Exercises:
1 - Retype the part of the wire mass thread from "If you really" to "on the circle.".
2 - List every vector in the wire mass thread that is named by a symbol, along with the components the thread gives for it.

Text segment:
-- Opening Marker --

The original question is as follows:
Imagine a wire located at the intersection of $x^2+y^2+z^2=1$ and $x+y+z=0$, whose density depends on position according to $\rho({\bf x})=x^2$ per unit length. Show that the mass of the wire is $\frac{2}{3}\pi$.
I am thinking to parametrize the intersection first and do line integral over the curve. However, I can not properly write out the intersection. Anybody has any thought on how to tackle this?
If you really want to do it the hard way, you could use the knowledge that the intersection is a circle and points on it are orthogonal to the unit vector $\hat{\eta} = (\frac{1}{\sqrt{3}},\frac{1}{\sqrt{3}},\frac{1}{\sqrt{3}})$.
To find a parametrization of the circle, you need a point on the circle as a starting point.
One way to do that is pick a random vector, not in the direction of $\pm \vec{\eta}$, project it to its components orthogonal to $\hat{\eta}$ and then normalize it to a unit vector. If you do this to the unit vector $\hat{x} = (1,0,0)$ in the $x$-direction, you end up with the point $\vec{p} = (\frac{2}{\sqrt{6}},-\frac{1}{\sqrt{6}}, -\frac{1}{\sqrt{6}} )$ lying on the circle.

-- Closing Marker --

Data excerpt:
-- Opening Marker --

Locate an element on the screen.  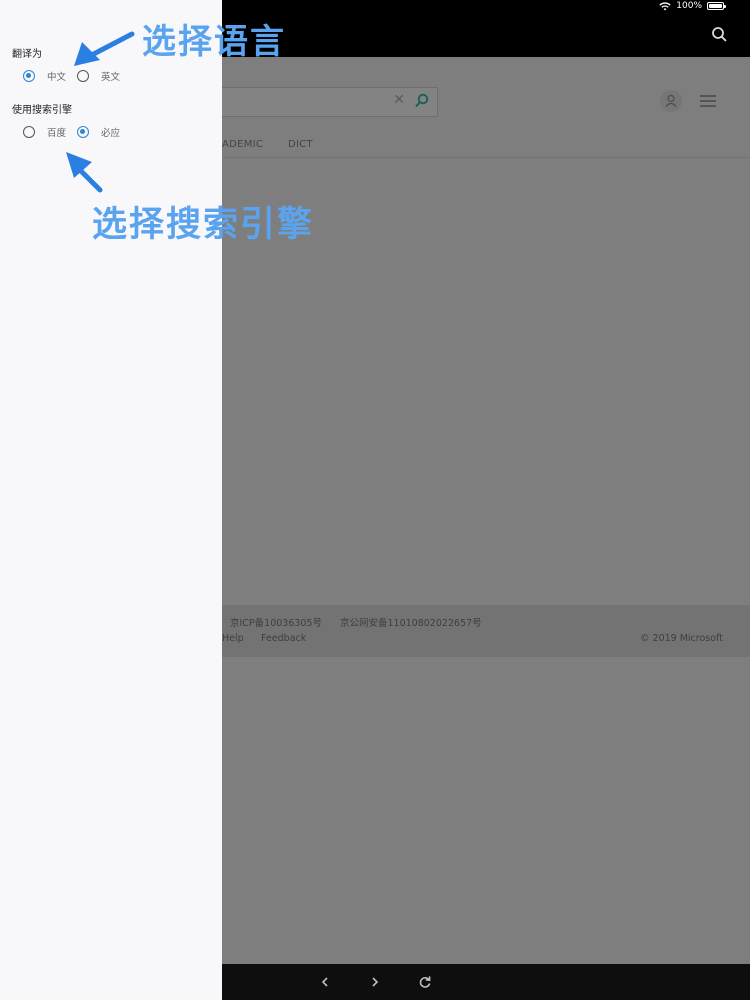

-- Closing Marker --

Answers to the exercises:
1 -
If you really want to do it the hard way, you could use the knowledge that the intersection is a circle and points on it are orthogonal to the unit vector $\hat{\eta} = (\frac{1}{\sqrt{3}},\frac{1}{\sqrt{3}},\frac{1}{\sqrt{3}})$.
To find a parametrization of the circle, you need a point on the circle as a starting point.
One way to do that is pick a random vector, not in the direction of $\pm \vec{\eta}$, project it to its components orthogonal to $\hat{\eta}$ and then normalize it to a unit vector. If you do this to the unit vector $\hat{x} = (1,0,0)$ in the $x$-direction, you end up with the point $\vec{p} = (\frac{2}{\sqrt{6}},-\frac{1}{\sqrt{6}}, -\frac{1}{\sqrt{6}} )$ lying on the circle.

2 -
- η̂ = (1/√3, 1/√3, 1/√3)
- x̂ = (1, 0, 0)
- p = (2/√6, −1/√6, −1/√6)